One year ago, chef Maria Hines had been running her James Beard Award-winning Seattle restaurant, Tilth, for nearly a decade and a half. Housed in a charming Wallingford Craftsman, Tilth was only the second certified organic restaurant in the country when it debuted. Hines’ cooking in Tilth’s small kitchen supported the work of local farmers, fishers, foragers and more, while both local and national critics applauded as her ethos helped define a new era of high-end Pacific Northwest cuisine. Lucky regulars and those celebrating alike felt – and tasted – the alchemy happening, clinking innumerable glasses as evenings stretched out deliciously within Tilth’s butter-colored walls. Hines opened two more places along the way, but after the sad closure of one and the sale of the other, she spoke frankly of the difficulty of running restaurants as Seattle grew, of the increasing competition and skyrocketing expense. Tilth, however, she would hold on to – as she said in the Before Times of 2019, “It’s my baby.”
On March 15, 2020, Tilth’s dining room went quiet. With Washington state put on lockdown in an attempt to contain COVID-19 cases, indoor restaurant service was halted. Hines – who agrees with the public health measures taken then and since, saying, “100% that had to happen, and in fact, it should’ve been more aggressive” – took the “gut-wrenching” step of laying off all but three of her 17-person-strong team. The four of them who remained scrambled to revamp the Tilth menu for upscale family-style takeout like bake-at-home salmon en papillote with fingerling potatoes, citrus, fennel and herb butter. Hines says her sales dropped immediately and dramatically. She and the skeleton crew worked without the heat on to save money. “We were wearing jackets and beanies,” she remembers. “It was cold in there!”

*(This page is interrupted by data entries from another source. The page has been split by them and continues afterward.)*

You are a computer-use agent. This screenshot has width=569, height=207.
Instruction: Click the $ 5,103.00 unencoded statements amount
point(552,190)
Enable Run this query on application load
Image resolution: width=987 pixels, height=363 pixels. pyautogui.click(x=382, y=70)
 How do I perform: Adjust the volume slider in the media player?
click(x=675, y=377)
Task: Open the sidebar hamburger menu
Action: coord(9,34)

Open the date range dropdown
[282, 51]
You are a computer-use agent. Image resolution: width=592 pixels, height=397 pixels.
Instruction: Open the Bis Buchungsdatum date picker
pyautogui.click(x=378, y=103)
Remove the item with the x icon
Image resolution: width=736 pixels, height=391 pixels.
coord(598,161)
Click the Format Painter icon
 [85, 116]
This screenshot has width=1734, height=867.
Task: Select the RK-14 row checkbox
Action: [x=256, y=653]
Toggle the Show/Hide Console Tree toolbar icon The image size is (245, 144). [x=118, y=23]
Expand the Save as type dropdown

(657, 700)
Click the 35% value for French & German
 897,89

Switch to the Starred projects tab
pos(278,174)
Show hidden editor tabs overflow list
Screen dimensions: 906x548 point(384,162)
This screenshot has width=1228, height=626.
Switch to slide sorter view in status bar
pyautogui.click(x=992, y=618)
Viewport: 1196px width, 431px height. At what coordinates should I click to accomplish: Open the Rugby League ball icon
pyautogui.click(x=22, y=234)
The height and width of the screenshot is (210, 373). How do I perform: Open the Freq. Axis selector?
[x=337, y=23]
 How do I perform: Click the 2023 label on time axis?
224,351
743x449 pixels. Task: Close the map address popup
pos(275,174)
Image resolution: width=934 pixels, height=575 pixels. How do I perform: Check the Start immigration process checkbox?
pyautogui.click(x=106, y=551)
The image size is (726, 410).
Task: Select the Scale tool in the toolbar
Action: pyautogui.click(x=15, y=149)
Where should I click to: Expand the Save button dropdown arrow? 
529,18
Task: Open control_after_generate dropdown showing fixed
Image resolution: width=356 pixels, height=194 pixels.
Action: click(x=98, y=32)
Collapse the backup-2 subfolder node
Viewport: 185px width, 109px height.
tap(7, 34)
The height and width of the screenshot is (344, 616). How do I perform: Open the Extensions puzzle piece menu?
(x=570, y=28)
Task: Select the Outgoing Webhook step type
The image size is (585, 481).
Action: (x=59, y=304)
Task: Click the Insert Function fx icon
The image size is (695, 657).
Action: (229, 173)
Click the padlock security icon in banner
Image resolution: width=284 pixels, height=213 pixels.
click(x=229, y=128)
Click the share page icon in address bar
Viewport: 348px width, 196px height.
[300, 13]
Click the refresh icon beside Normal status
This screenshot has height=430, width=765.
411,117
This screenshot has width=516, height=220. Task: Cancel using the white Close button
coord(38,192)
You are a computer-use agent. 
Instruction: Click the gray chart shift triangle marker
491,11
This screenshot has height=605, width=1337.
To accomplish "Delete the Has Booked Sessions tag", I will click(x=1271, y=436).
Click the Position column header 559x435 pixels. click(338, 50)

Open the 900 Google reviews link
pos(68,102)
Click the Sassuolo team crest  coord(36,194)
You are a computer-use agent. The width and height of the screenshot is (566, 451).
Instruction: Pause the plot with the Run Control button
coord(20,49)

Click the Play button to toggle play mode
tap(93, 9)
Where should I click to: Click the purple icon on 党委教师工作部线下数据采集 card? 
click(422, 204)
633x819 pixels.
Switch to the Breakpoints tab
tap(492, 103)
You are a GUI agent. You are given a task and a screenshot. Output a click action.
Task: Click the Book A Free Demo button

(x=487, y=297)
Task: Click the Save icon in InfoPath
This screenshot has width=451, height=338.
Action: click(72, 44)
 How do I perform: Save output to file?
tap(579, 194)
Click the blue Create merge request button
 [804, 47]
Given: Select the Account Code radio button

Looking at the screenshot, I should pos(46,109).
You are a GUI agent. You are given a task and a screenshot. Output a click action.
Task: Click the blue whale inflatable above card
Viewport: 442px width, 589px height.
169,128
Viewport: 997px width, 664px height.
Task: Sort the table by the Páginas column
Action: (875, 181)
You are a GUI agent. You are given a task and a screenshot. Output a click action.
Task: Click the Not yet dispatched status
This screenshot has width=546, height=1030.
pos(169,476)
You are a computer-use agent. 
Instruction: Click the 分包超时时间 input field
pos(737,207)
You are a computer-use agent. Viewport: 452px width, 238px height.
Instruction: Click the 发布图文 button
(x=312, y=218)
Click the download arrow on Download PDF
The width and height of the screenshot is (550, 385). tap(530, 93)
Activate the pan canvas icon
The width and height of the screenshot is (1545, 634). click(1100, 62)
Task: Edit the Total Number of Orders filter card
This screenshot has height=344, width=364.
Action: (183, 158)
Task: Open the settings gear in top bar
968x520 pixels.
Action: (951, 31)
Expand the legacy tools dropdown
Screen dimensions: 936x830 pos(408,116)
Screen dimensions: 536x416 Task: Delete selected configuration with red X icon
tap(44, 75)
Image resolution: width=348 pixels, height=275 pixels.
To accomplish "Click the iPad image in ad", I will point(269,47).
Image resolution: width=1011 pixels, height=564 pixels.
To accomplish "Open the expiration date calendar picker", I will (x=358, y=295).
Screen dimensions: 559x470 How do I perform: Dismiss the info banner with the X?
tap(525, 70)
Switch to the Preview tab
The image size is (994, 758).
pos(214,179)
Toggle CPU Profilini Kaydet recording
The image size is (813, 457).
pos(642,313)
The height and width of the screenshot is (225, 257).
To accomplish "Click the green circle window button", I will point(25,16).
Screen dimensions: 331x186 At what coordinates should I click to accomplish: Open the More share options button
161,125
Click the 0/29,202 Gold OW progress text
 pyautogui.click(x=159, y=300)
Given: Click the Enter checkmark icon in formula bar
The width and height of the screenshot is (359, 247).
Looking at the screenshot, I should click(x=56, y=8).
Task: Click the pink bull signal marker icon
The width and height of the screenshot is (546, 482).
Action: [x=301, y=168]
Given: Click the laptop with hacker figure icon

Hines’ first-ever cookbook, “Peak Nutrition: Smart Fuel for Outdoor Adventure,” came out on April 8 of last year, representing a dream culmination of her outside interests and culinary expertise. But pandemic circumstances left little room for celebration. Under a degree of financial stress that book royalties could not begin to address, Hines used her nonexistent spare time to slog through the paperwork for a federal Paycheck Protection Program loan. The money finally came through at the end of April. It felt like a lifeline – at least for a time.
As spring turned to summer, Hines was trying everything she could think of to keep Tilth going. The stress only mounted. She recalls thinking, “‘I cannot lose this restaurant. This is my life!’ … That’s how I’d feel when I woke up, and I’d go to bed and I’d have that same fear – constant fear.” She felt a deep sense of responsibility to those whom Tilth supported – the remaining crew, the local purveyors she bought foodstuff from who were also under dire financial duress. What had felt like a community growing together for more than a decade, celebrating the land and water and seasons, had a new, stark reality. “In essence, you’re helping them keep a roof over their head and a bed …” Hines realized. “And you’re like [expletive] – this is all going to be gone.”